◆ Text excerpt
"""

Evo Morales is also part of the colonizing movement that brought Indigenous communities from the highlands to the lowlands. Originally from Orinoca–Oruro, Morales moved to the locality of San Francisco in Cochabamba’s tropical region at the end of the 70s. San Francisco is one of the access ports to the Territorio Indígena y Parque Nacional Isiboro Secure (TIPNIS, Isiboro Sécure National Park and Indigenous Territory), the land of Mojeño, Yuracaré, and Tsimane’ communities.
The TIPNIS has been a protected Indigenous territory since 1990. However, recently, it has been threatened by development projects led by Evo Morales’ government. The conflict over the TIPNIS embodies the contradictions between the rhetoric adopted by the Indigenous government and the colonization of Indigenous territories. It is the reification of the Aymara coloniality of power.

"""

◆ Challenge 1
Reproduce the part of the TIPNIS passage that begins with "Evo Morales is" and ends after "and Tsimane’ communities.".
◆ Challenge 2
According to the TIPNIS passage, since what year has the TIPNIS been a protected Indigenous territory?

◆ Data section
"""

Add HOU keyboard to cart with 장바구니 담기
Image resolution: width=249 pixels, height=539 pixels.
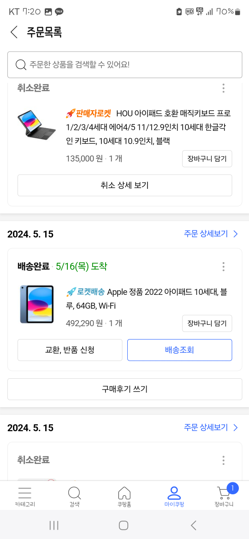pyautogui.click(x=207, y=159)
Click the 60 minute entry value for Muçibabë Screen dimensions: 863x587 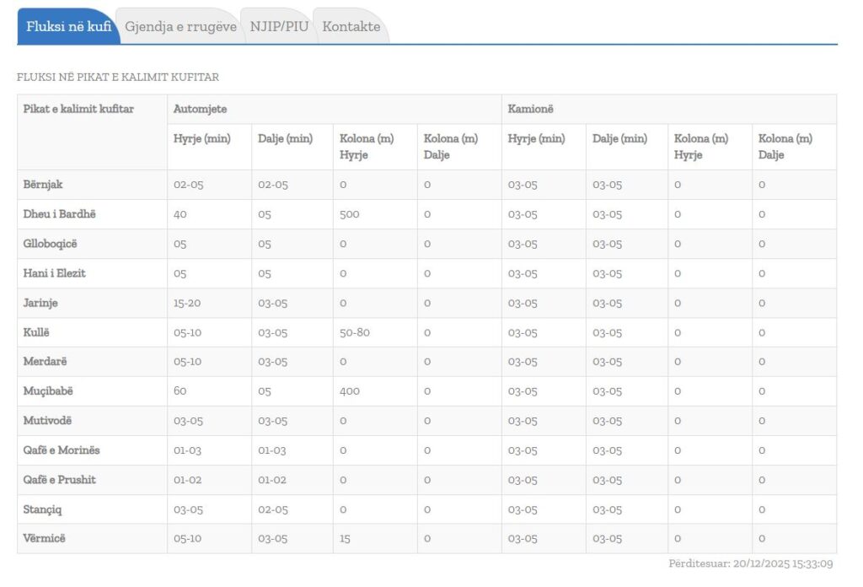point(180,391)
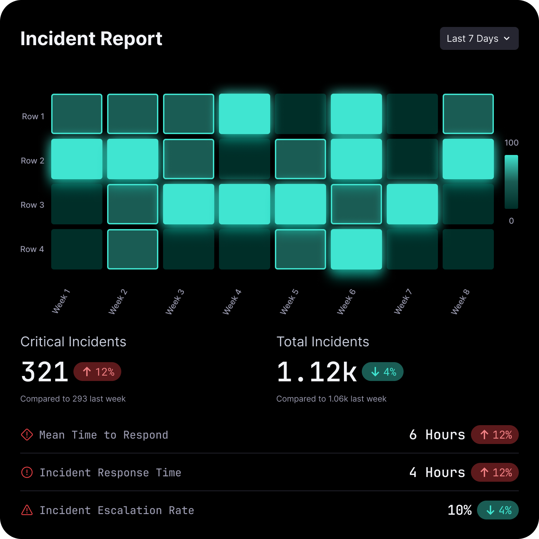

"""

◆ Written reply 1
Evo Morales is also part of the colonizing movement that brought Indigenous communities from the highlands to the lowlands. Originally from Orinoca–Oruro, Morales moved to the locality of San Francisco in Cochabamba’s tropical region at the end of the 70s. San Francisco is one of the access ports to the Territorio Indígena y Parque Nacional Isiboro Secure (TIPNIS, Isiboro Sécure National Park and Indigenous Territory), the land of Mojeño, Yuracaré, and Tsimane’ communities.

◆ Written reply 2
Since 1990.